TASK TO COMPLETE: Check every line of the data and copy the ones where "agent" appears.

(INPUT FOR THIS TASK Opens)

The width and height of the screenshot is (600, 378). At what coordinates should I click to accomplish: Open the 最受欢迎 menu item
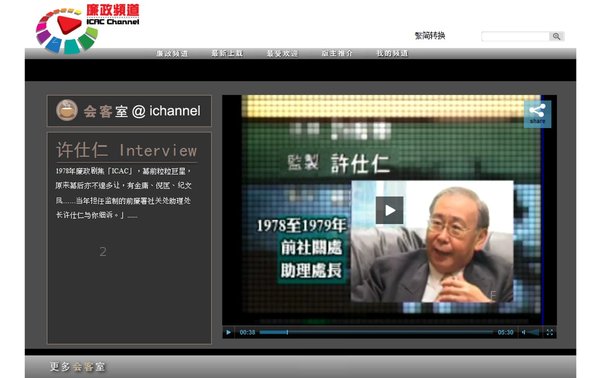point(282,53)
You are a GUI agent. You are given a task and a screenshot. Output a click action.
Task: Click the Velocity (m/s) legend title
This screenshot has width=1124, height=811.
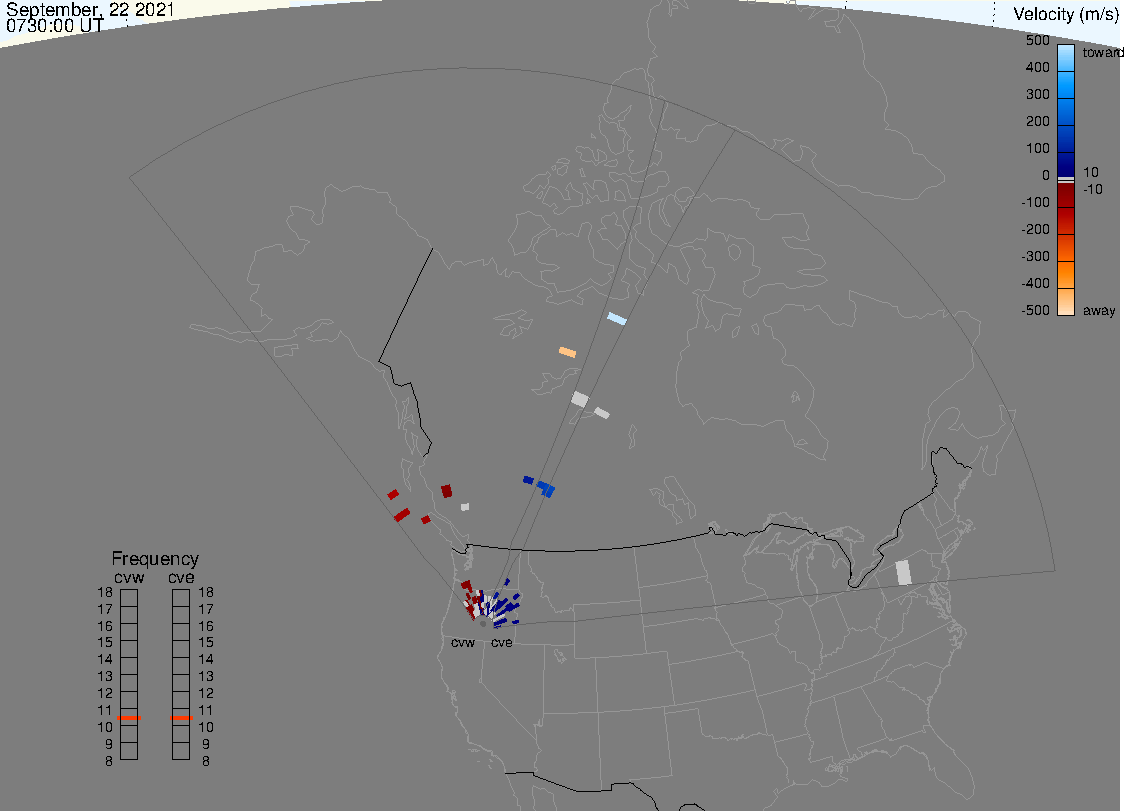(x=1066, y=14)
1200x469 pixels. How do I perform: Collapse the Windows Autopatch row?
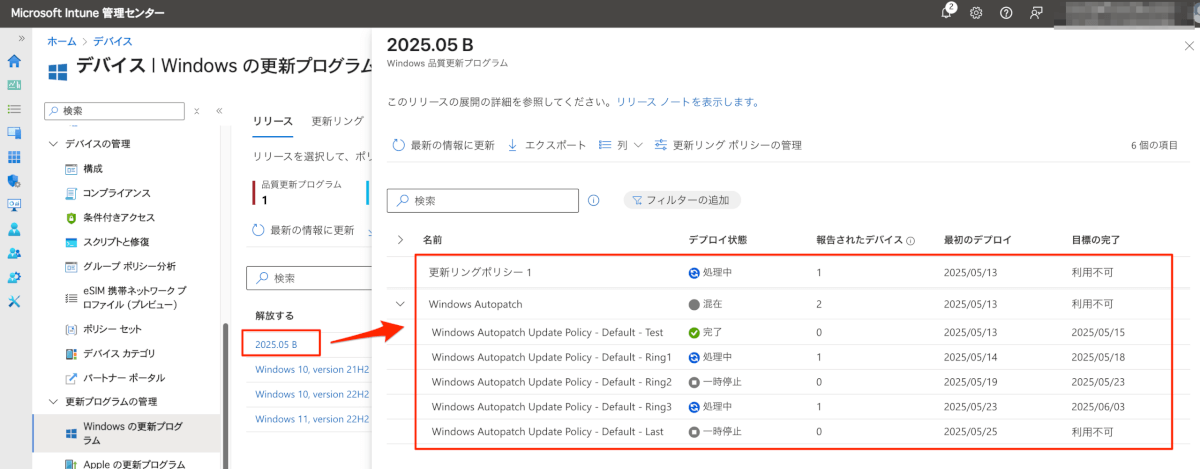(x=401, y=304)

(INPUT FOR THIS TASK Closes)
(INPUT FOR THIS TASK Opens)

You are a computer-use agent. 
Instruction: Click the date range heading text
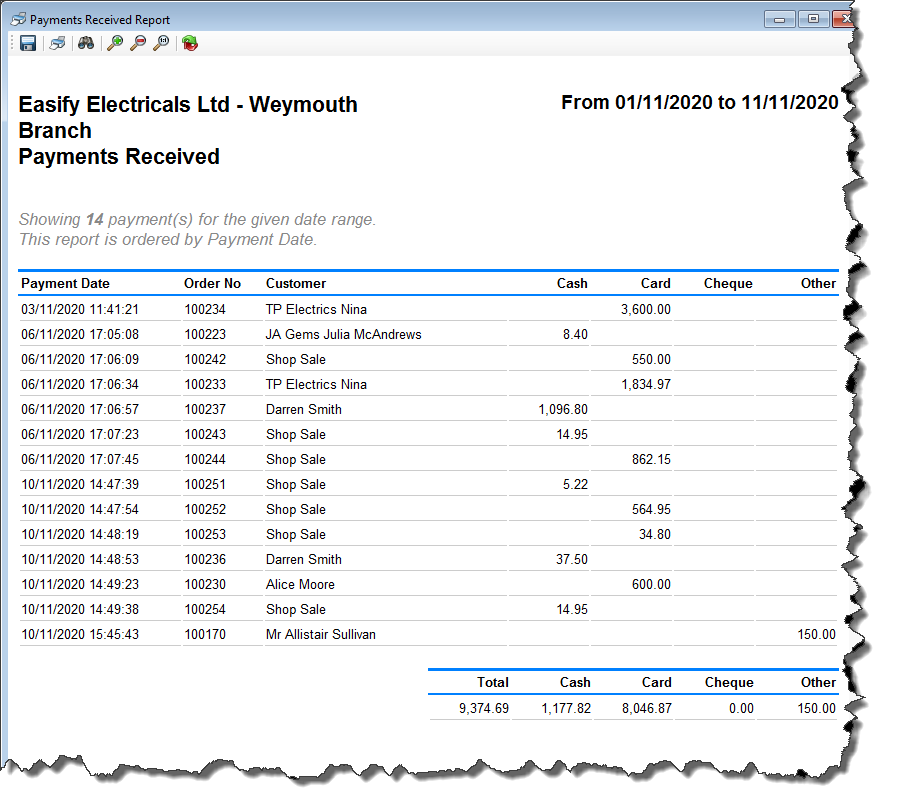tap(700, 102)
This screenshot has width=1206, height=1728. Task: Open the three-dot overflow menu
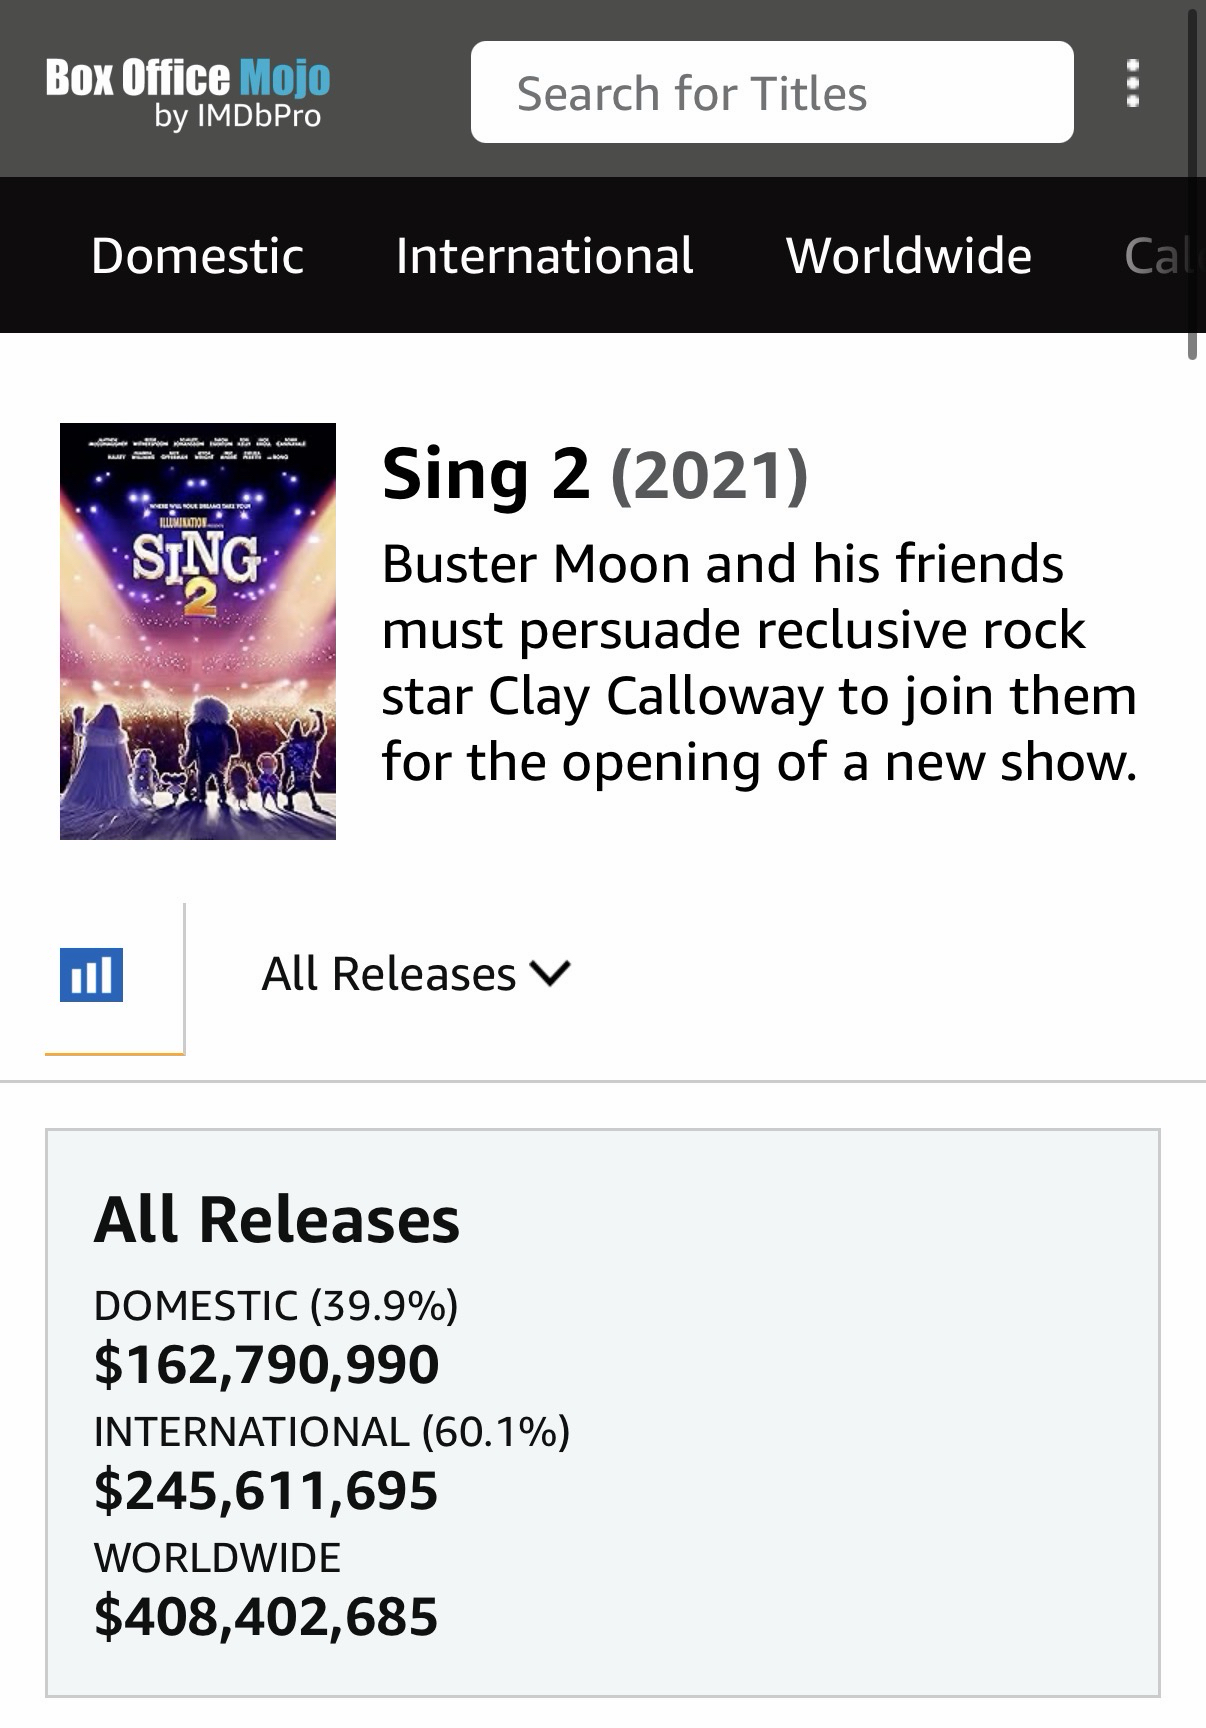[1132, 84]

(INPUT FOR THIS TASK Closes)

RESPONSE AREA:
You are a GUI agent. You are given a task and a screenshot. Output a click action.
You are a computer-use agent. 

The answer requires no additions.